4. Next Point in Teaching Personal Finance in Schools: Design the Topical Focus

Next on Mandy’s eight-point checklist for teaching personal finance in schools was to select age-appropriate topics for the workshops. She knew when teaching financial literacy to youth, important topics include helping the girls to learn about career and college, so she chose career planning, entrepreneurship, higher education, and preparing to live on one’s own for the initial instruction.

5. And Now, Choose an Appropriate and Well-qualified Instructor

What next? Mandy needed to locate an educator with superior qualifications, both in teaching money management in schools and in personal finance content. Mandy herself had no background in education or finance, although she was well-versed in leading a Girl Scout Troop. Ms. Mills’ solution was to bring in personal finance speakers who meet national standards for teaching personal finance in schools by graduating from the NFEC’s Certified Financial Education Instructor program.

Alignment of Teaching Personal Finance In Schools Systems

Blueprints of Teaching Personal Finance In Schools Competencies

6. Which Curriculum Packages Meet My Goals for Teaching Money Management in Schools?

Now Mandy faced the next step in the process for teaching personal finance in schools: choosing presentation resources. She wanted personal finance lesson plans for high school with engaging, interactive activities the girls could complete at home, as well as workshop materials that would encourage complex thinking about the selected topics. Mandy suited those needs by finding curriculum with actionable, practical lessons and that aligned with educational standards for teaching money management in schools.

7. Did it Work? Only if You Measure, Will You Know

Mandy’s workshops were quite successful. A total of 16 middle schoolers and 12 high school students attended her initial attempt at teaching personal finance in schools, and out of those 28 total, the average improvement in scores between pre- and post-test was 14%. Mandy gathered these data into a succinct report and presented it to the Girl Scout Council, with the hope that they would help fund future workshop opportunities.

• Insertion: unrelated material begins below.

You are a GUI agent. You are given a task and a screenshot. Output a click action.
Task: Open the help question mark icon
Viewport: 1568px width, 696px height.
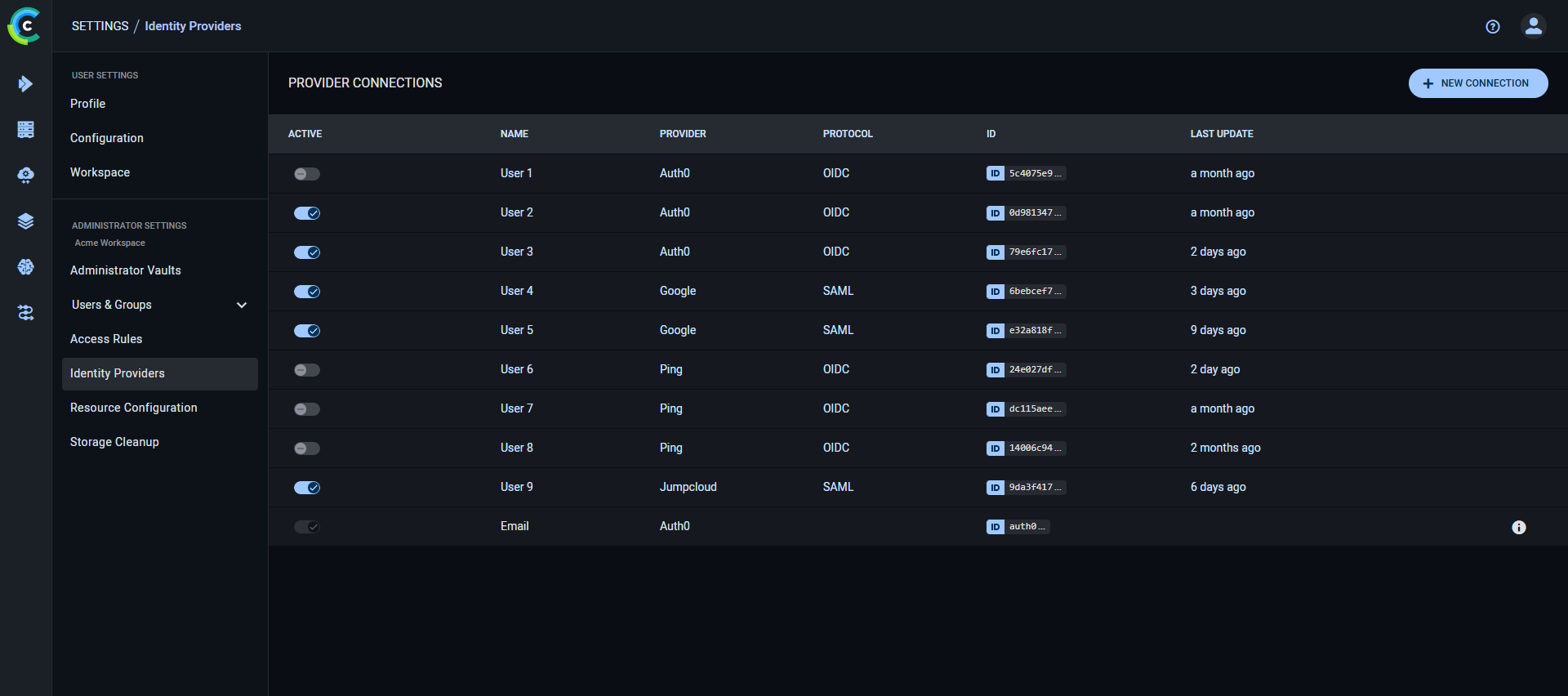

Composition of Teaching Personal Finance In Schools Skill Set

8. Extend Program Impact by Recognizing Accomplishments, Reinforcing Future Learning

Mandy was happy with the results she had realized while teaching money management in schools, but also wanted to expand those effects into the future. She knew the Girl Scouts would need ongoing encouragement and support to retain the information and apply it in their real-world lives as they moved toward adulthood. She hosted a graduation event immediately after the four initial workshops ended, to recognize the girls’ achievements. Then Mandy set up a series of quarterly podcasts and personal finance presentations, with email alerts to let the girls knew the podcasts were coming up. Her goal was to keep them thinking about financial responsibility as they matured.